2Au niveau européen, l’enseignement de l’entrepreneuriat a trouvé une place prépondérante au sein des stratégies de l’Union Européenne (i.e. Europe 2020) notamment par l’agenda d’Oslo de 2006 et le plan d’action « Entrepreneurship 2020 ». Les objectifs visés par ces mesures étaient de sensibiliser les étudiants puis de leur permettre d’apprendre l’entrepreneuriat par la pratique. Sur le plan national, le socle commun de connaissances, de compétences et de la culture prévoit qu’à la fin de sa scolarité obligatoire « L’élève sait prendre des initiatives, entreprendre et mettre en œuvre des projets… ». En France, la loi du 4 août 2008 de modernisation de l’économie a instauré un nouveau statut d’auto-entrepreneur afin de faire face à la crise croissante de l’emploi. Après les assises de l’entrepreneuriat en 2013, le gouvernement français a donné plus d’élan encore à l’enseignement de l’entrepreneuriat. La loi de refondation de l’école de la République de 2013 stipule l’intégration des nouvelles mesures destinées à sensibiliser à l’entrepreneuriat les élèves de la 6e à la terminale. À la même époque, l’introduction du statut étudiant-entrepreneur, les Pépites et le programme « French Tech » ont démontré la volonté des acteurs politiques de promouvoir le développement de l’entrepreneuriat en France. Emblématique, le terme « startup nation » est désormais omniprésent dans les discours.
3Dans la foulée, de nombreuses initiatives émanant du secteur privé et associatif soutiennent les futurs entrepreneurs. Entrepreneurs’ Organisation, Endeavor, Young Entrepreneurs Alliance, Ashoka, Enactus, Fondation Edward Lowe et fondation Kauffman en sont des exemples importants à l’international. En France, Entreprendre pour Apprendre, le Réseau et la fondation Entreprendre, Les entrepreneuriales, font partie des structures visant à inciter et soutenir l’entrepreneuriat auprès de divers segments de la population.
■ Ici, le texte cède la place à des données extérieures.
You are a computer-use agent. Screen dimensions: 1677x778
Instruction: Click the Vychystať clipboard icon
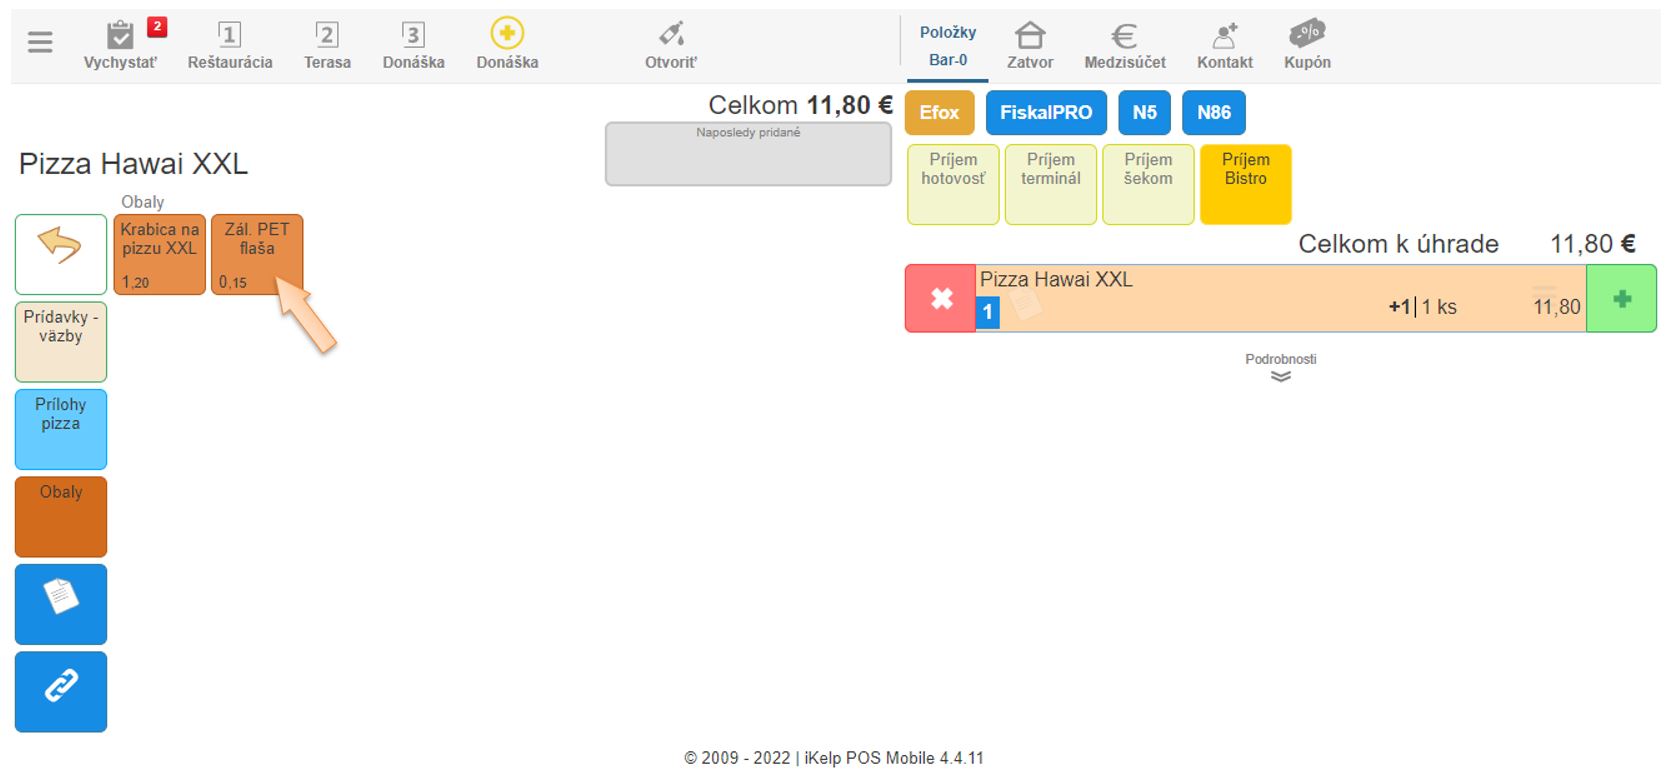120,37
4Face à cette profusion de politiques et d’initiatives visant à diffuser et à enseigner l’entrepreneuriat, et compte tenu de l’importance des ressources mobilisées, l’éducation entrepreneuriale alimente de plus en plus la réflexion des chercheurs. En effet, si les recherches scientifiques ont désormais largement répondu à la question « Peut-on enseigner l’entrepreneuriat ? », elles laissent beaucoup de questions ouvertes, notamment : Pourquoi et comment l’enseigner ? Comment suivre et mesurer l’apprentissage ? Quels objectifs pédagogiques privilégier ? Quelle place pour la théorie et pour la pratique ? L’effort est-il pertinent et payant pour tous ?…
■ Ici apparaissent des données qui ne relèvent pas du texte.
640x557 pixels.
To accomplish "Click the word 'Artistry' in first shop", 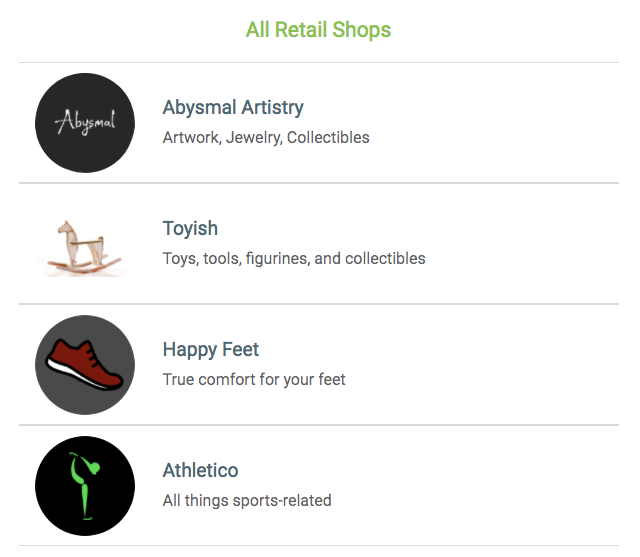I will point(272,107).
5La revue Entreprendre & Innover a déjà largement contribué à ces débats. En 2011, nous avions publié un double numéro sur l’Éducation entrepreneuriale qui en ouvrait la « boite de Pandore ». Il en dévoilait plusieurs facettes permettant d’interroger le « comment ». La première facette de nature institutionnelle décrivait les enjeux des politiques d’établissement à partir des cas de l’Université Laval au Québec, d’Advancia, Business School française dédiée à l’entrepreneuriat, de la plate-forme académique d’innovation wallonne ID-Campus et des maisons de l’entrepreneuriat devenues Pôles Entrepreneuriat Étudiants puis Pépite en France. Une deuxième facette examinait la dynamique intrapreneuriale soutenant la conduite des innovations pédagogiques destinées à la sensibilisation des ingénieurs à l’École Centrale de Lille et plus largement la mise en œuvre de pédagogies actives à l’Université de Louvain La Neuve. Une troisième facette pédagogique analysait les activités proposées, les modes de régulation dans la classe ainsi que les systèmes d’évaluation, tous en rupture avec les canons traditionnels de l’enseignement. Trois dispositifs emblématiques y étaient présentés : « La dérive » à ESCP visant à sortir les étudiants de leur zone de confort, « Vis ma vie » à l’Université Catholique de Lille visant à briser les murs entre entrepreneurs et enseignants, les « entreprises-écoles » au sein de la Haute École Spécialisée de Suisse Occidentale, visant à faire émerger des start-up financées par du capital risque. L’ensemble des principes pédagogiques sous-jacents étaient dévoilés dans la revue du livre de B. Surlemont et P. Kearney « Pédagogie et esprit d’entreprendre ». La dernière facette concernait le décryptage de fondements conceptuels sous-jacents : les contours de l’esprit d’entreprendre, l’approche par les compétences, les stratégies cognitives dans la résolution de problème, la mesure d’impact dans le domaine de la créativité et d’une manière générale la problématique de l’évaluation des enseignements en entrepreneuriat.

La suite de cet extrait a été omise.